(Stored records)
*****

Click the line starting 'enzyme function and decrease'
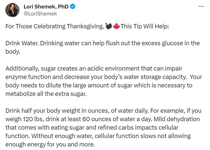Viewport: 210px width, 150px height. (104, 77)
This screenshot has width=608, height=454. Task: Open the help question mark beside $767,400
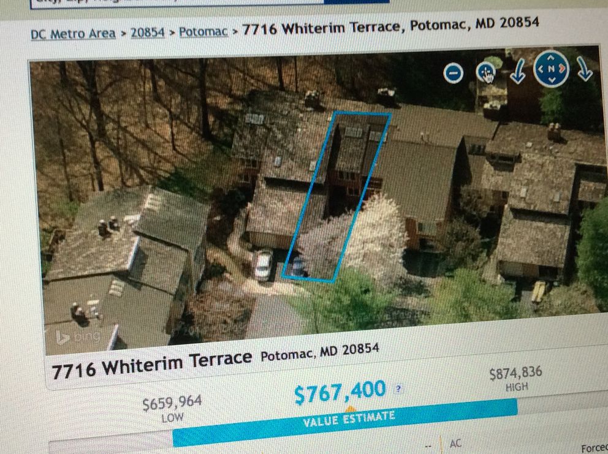click(398, 389)
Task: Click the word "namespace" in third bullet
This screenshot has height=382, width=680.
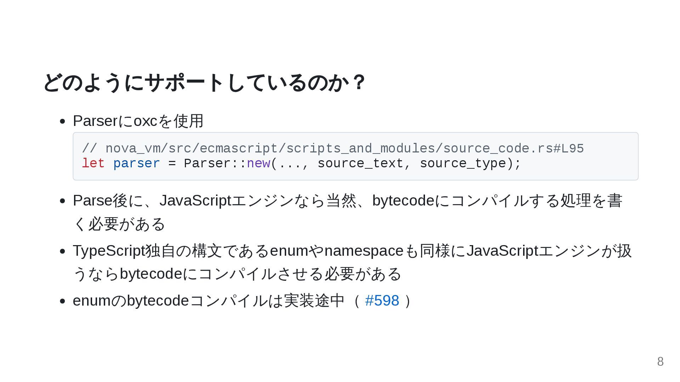Action: tap(364, 251)

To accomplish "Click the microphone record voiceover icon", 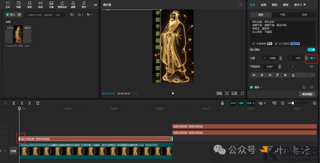I will (222, 103).
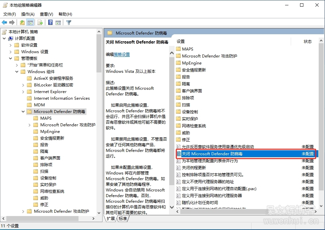This screenshot has width=325, height=230.
Task: Collapse the Microsoft Defender 防病毒 tree node
Action: click(23, 112)
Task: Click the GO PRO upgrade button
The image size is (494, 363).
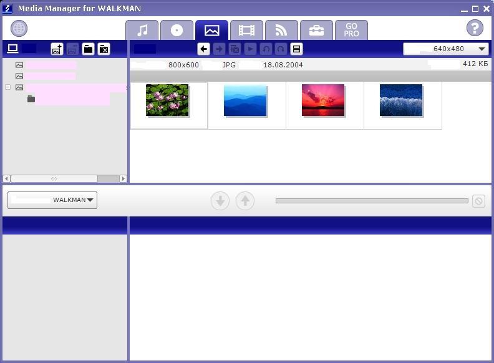Action: tap(351, 30)
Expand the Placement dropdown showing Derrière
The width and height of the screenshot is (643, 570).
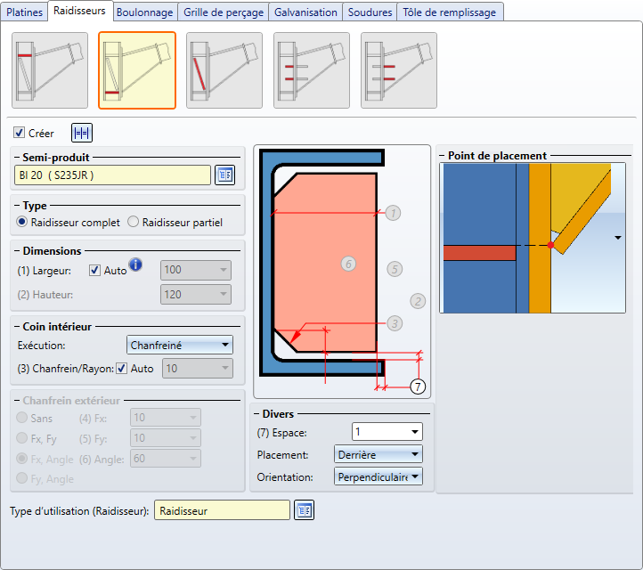(378, 455)
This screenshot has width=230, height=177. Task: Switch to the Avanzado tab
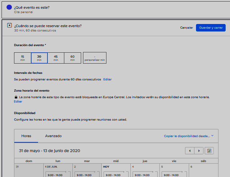click(x=53, y=136)
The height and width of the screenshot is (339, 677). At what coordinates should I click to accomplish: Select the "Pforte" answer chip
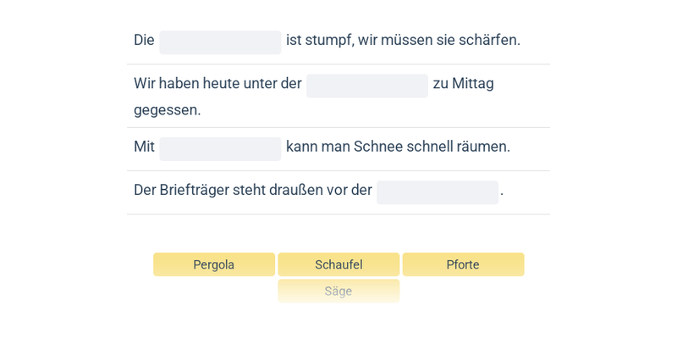[x=463, y=264]
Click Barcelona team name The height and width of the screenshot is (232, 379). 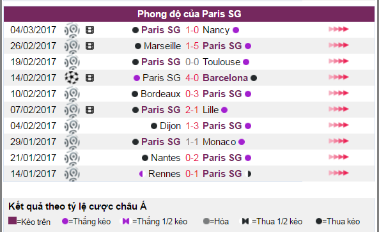point(225,78)
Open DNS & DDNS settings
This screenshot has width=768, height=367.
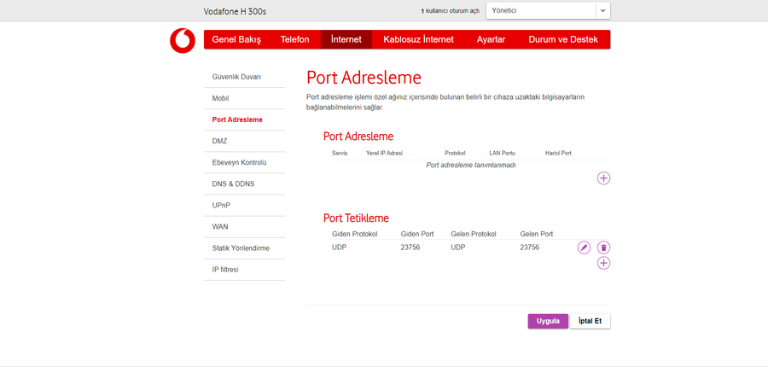point(233,184)
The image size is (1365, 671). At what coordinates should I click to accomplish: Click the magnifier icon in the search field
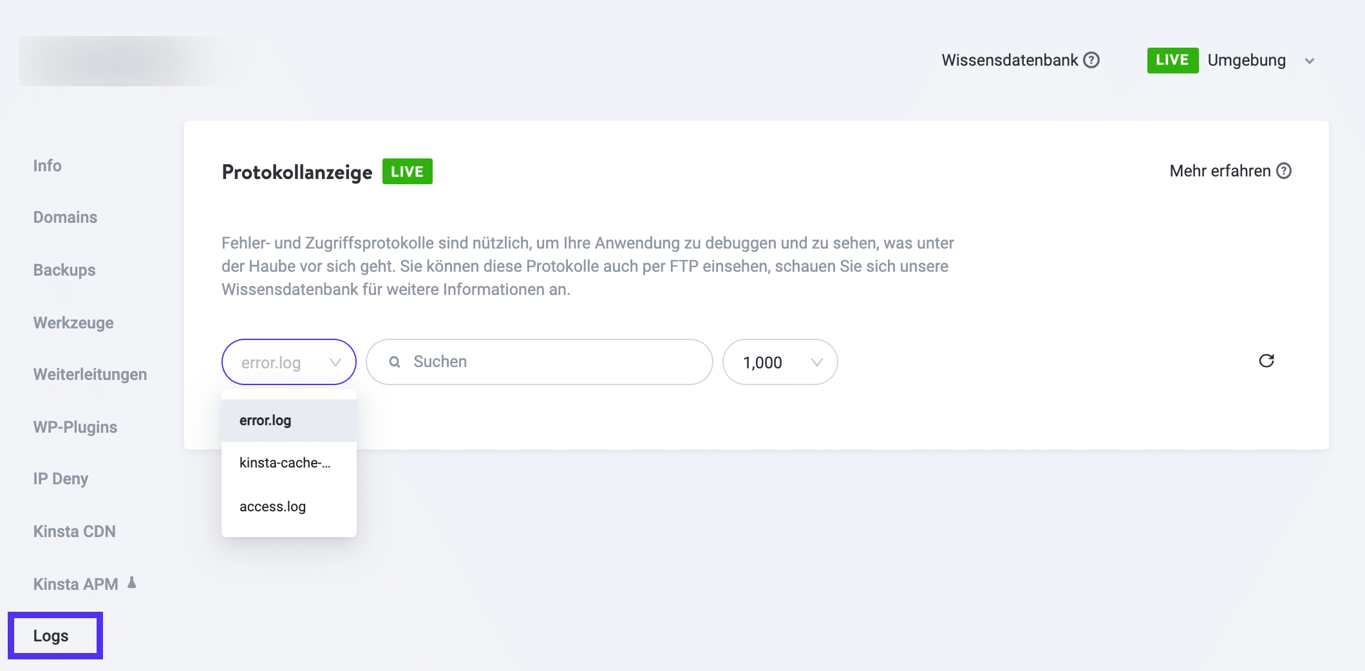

*****

§ **What is being asked**: Transcribe exactly, and only, the lines from the line with "Open DNS & DDNS settings" through the last line of the records, inclusive; the pictures do not belong in the copy.

§ **Result of the exercise**:
Open DNS & DDNS settings
This screenshot has width=768, height=367.
point(233,184)
The image size is (1365, 671). At what coordinates should I click to accomplish: Click the magnifier icon in the search field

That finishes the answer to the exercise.